* TASK TO COMPLETE *
Go to the line containing "My Account (973, 29)" in the records below. Repeat it and the lines after it exactly, all the way to the end.
[[ SUPPLIED DATA, beginning ]]
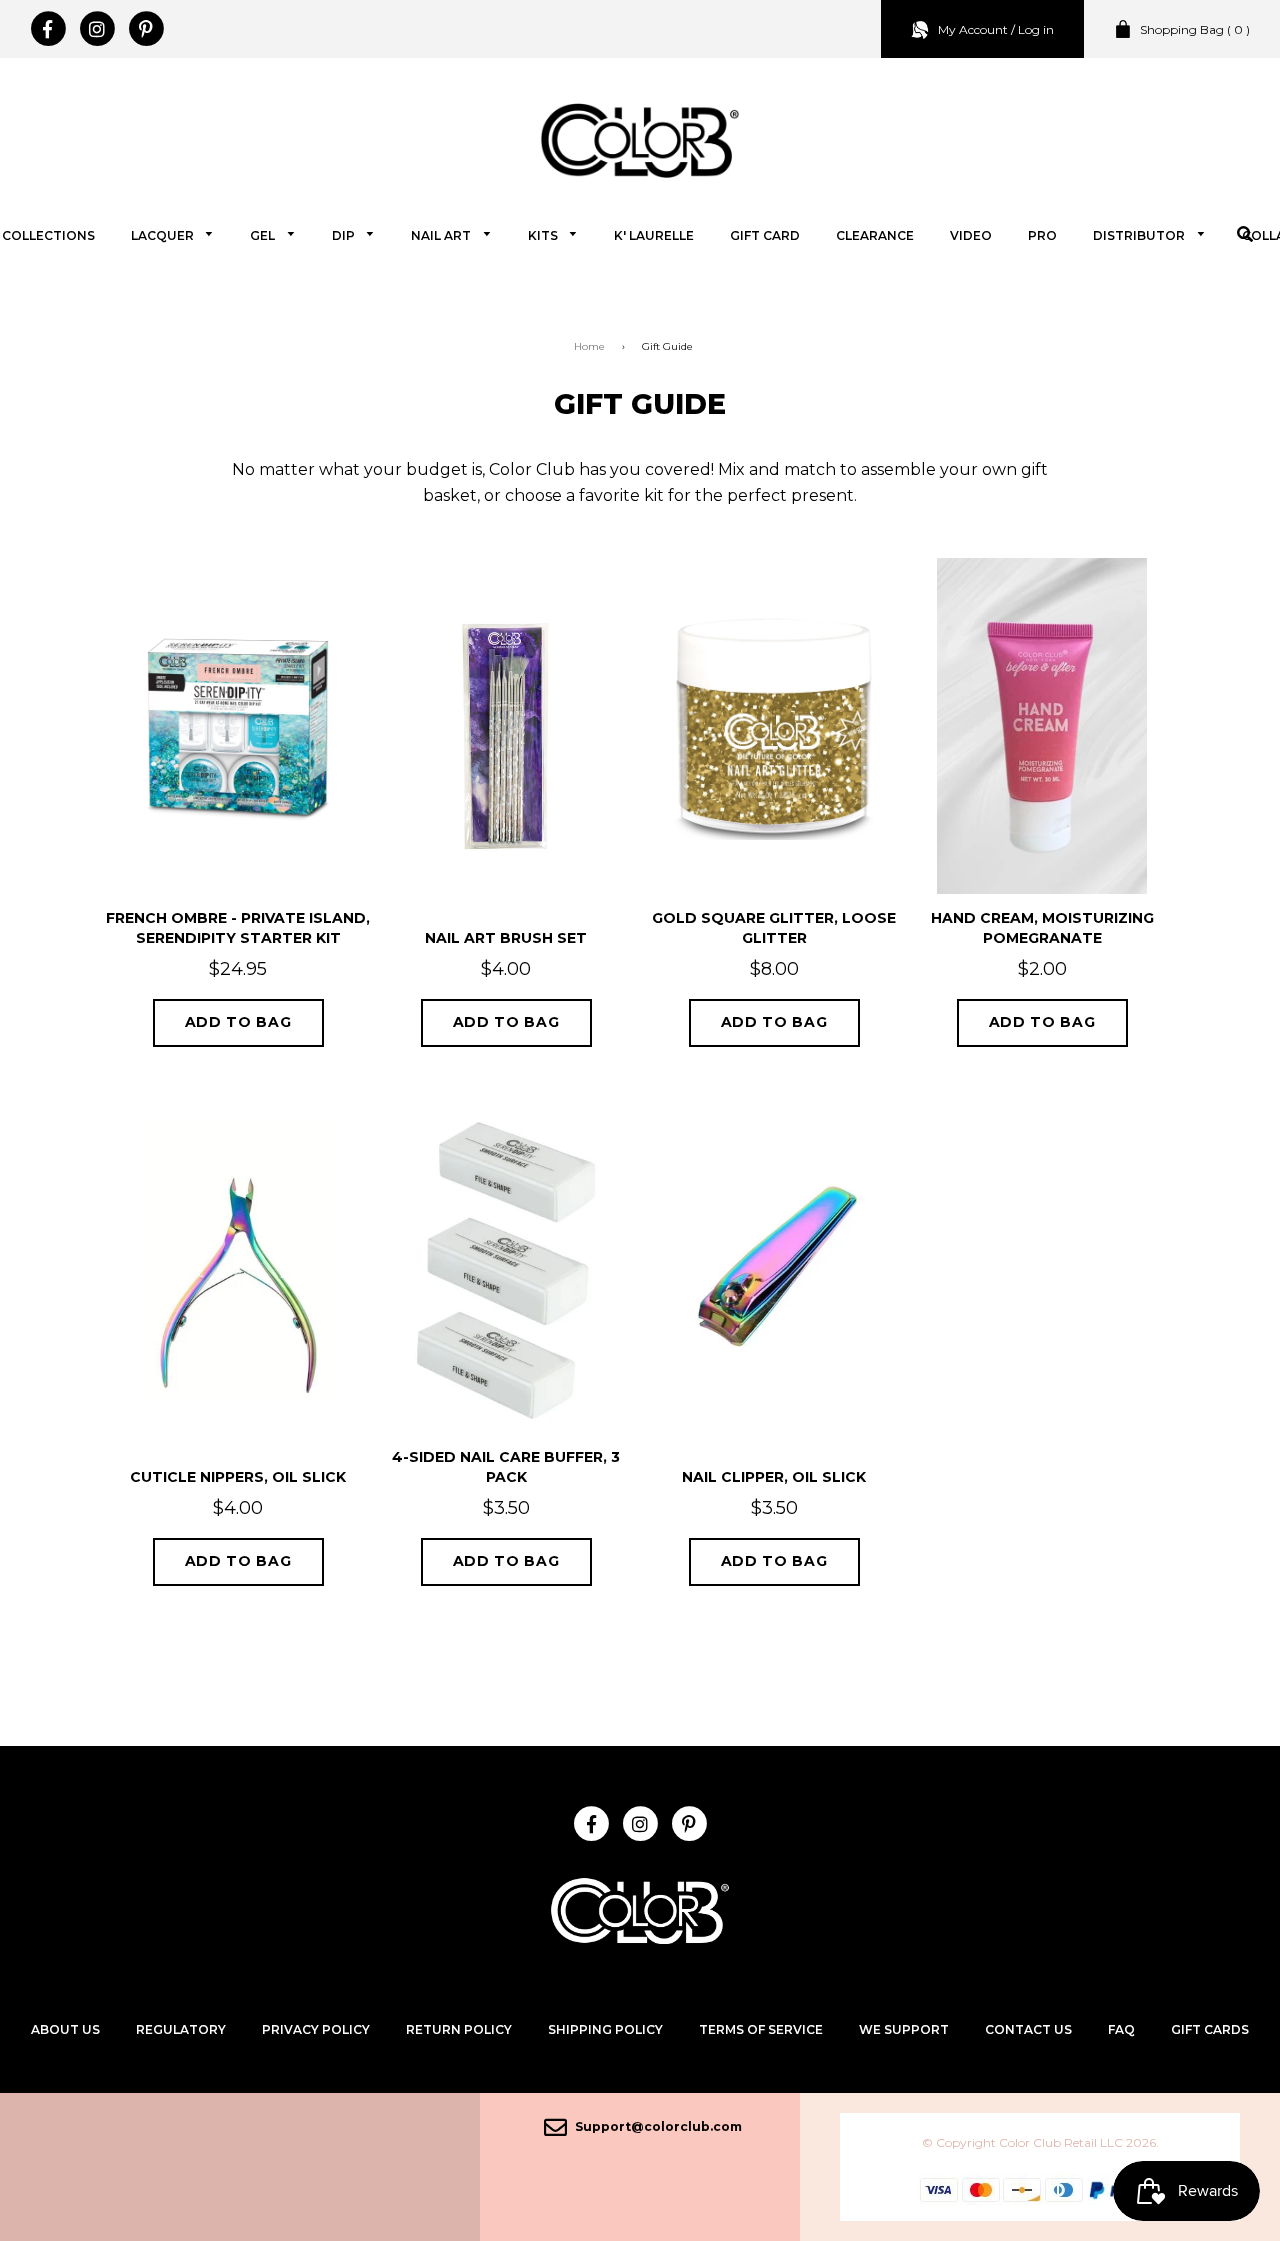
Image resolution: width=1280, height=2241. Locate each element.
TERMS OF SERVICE (761, 2029)
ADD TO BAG (238, 1022)
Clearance (875, 235)
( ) (1195, 29)
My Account (973, 29)
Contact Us (1028, 2029)
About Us (65, 2029)
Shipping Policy (605, 2029)
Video (971, 235)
[[ SUPPLIED DATA, end ]]
* WORKED SOLUTION *
My Account (973, 29)
Contact Us (1028, 2029)
About Us (65, 2029)
Shipping Policy (605, 2029)
Video (971, 235)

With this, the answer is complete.